The Maclaurin series for $e^x$ is $\sum _{k=0}^{\infty }\frac{1}{k!}{x}^k$.

Substitute $-x^2$ for $x$ into the Maclaurin series of $e^x$.

$\begin{array}{rcl}{e}^{-x^2}& =& \sum _{k=0}^{\infty }\frac{1}{k!}{\left(-x^2\right)}^k\\ & =& \sum _{k=0}^{\infty }\frac{{\left(-1\right)}^k}{k!}{x}^{2k}\end{array}$

It can be observed that $-\frac{1}{2}\frac{d}{dx}\left(e^{-x^2}\right)=x{e}^{-x^2}$.

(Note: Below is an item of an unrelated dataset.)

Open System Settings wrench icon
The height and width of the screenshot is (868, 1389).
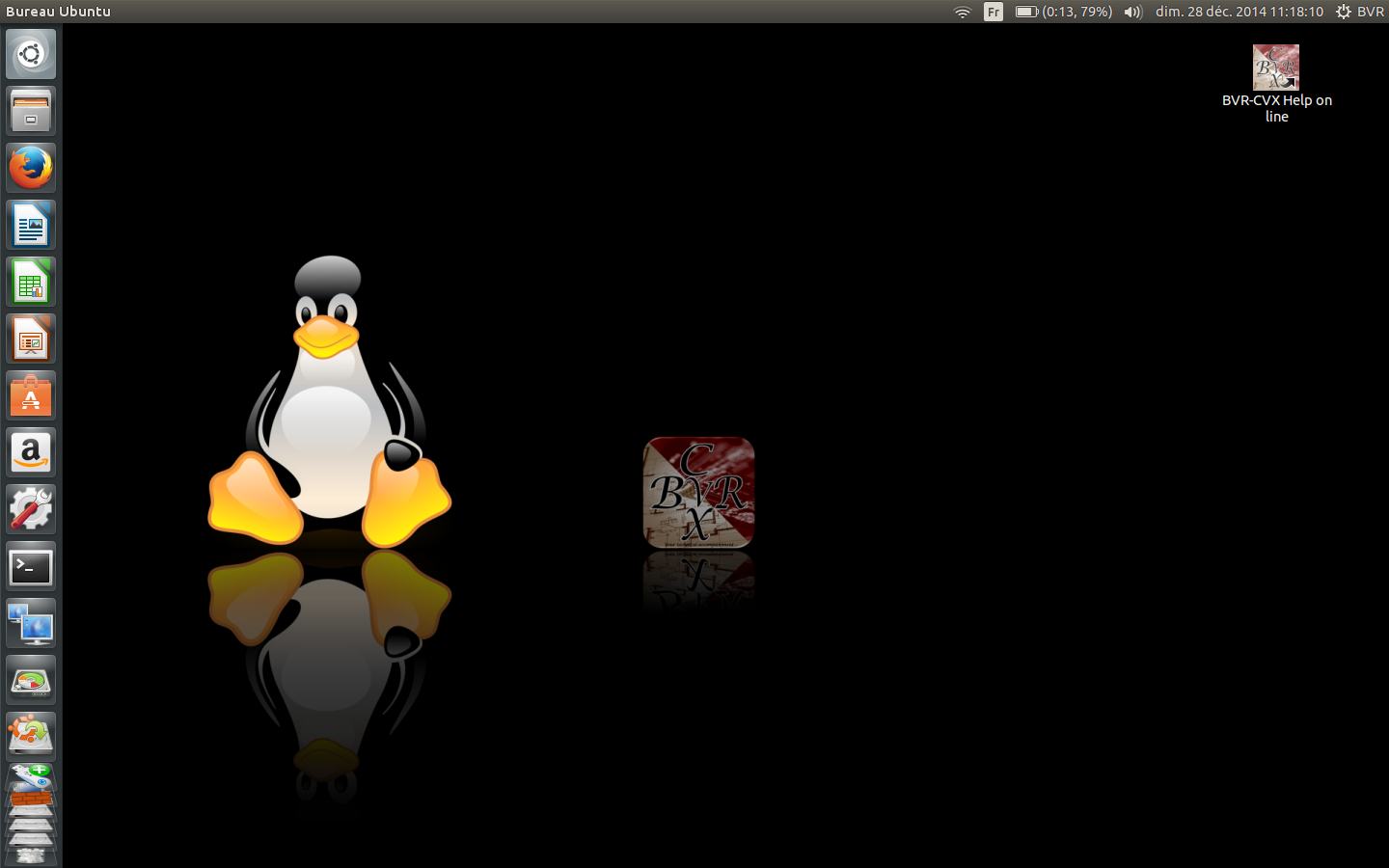pos(31,510)
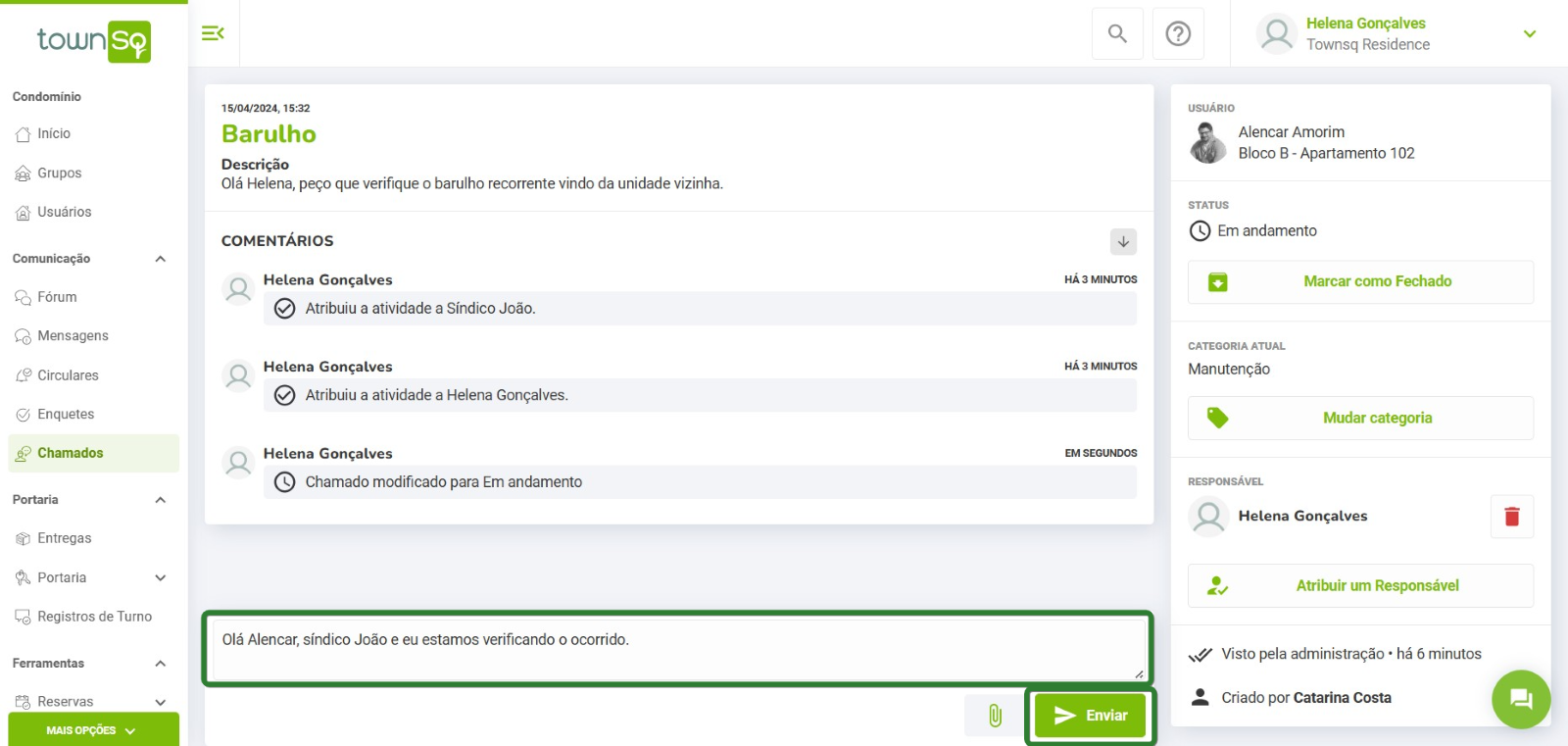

The Maclaurin series for $\frac{d}{dx}\left(e^{-x^2}\right)$ is $\begin{array}{rcl}& & \sum _{k=0}^{\infty }\frac{2{\left(-1\right)}^k}{k!}{x}^{2k+1}\end{array}$.

Multiply $\frac{1}{2}$ into the Maclaurin series of $\frac{d}{dx}\left(e^{-x^2}\right)$ to find the Maclaurin series of $x{e}^{-x^2}$.

$\begin{array}{rcl}x{e}^{-x^2}& =& \frac{1}{2}\left(\sum _{k=0}^{\infty }\frac{2{\left(-1\right)}^k}{k!}{x}^{2k+1}\right)\\ & =& \sum _{k=0}^{\infty }\frac{{\left(-1\right)}^k}{k!}{x}^{2k+1}\end{array}$

The Maclaurin series obtained in part (b) is $\begin{array}{rcl}& & \sum _{k=0}^{\infty }\frac{2{\left(-1\right)}^k}{k!}{x}^{2k+1}\end{array}$ where as the Maclaurin series obtained in part (c) is $\begin{array}{rcl}& & \sum _{k=0}^{\infty }\frac{{\left(-1\right)}^k}{k!}{x}^{2k+1}\end{array}$.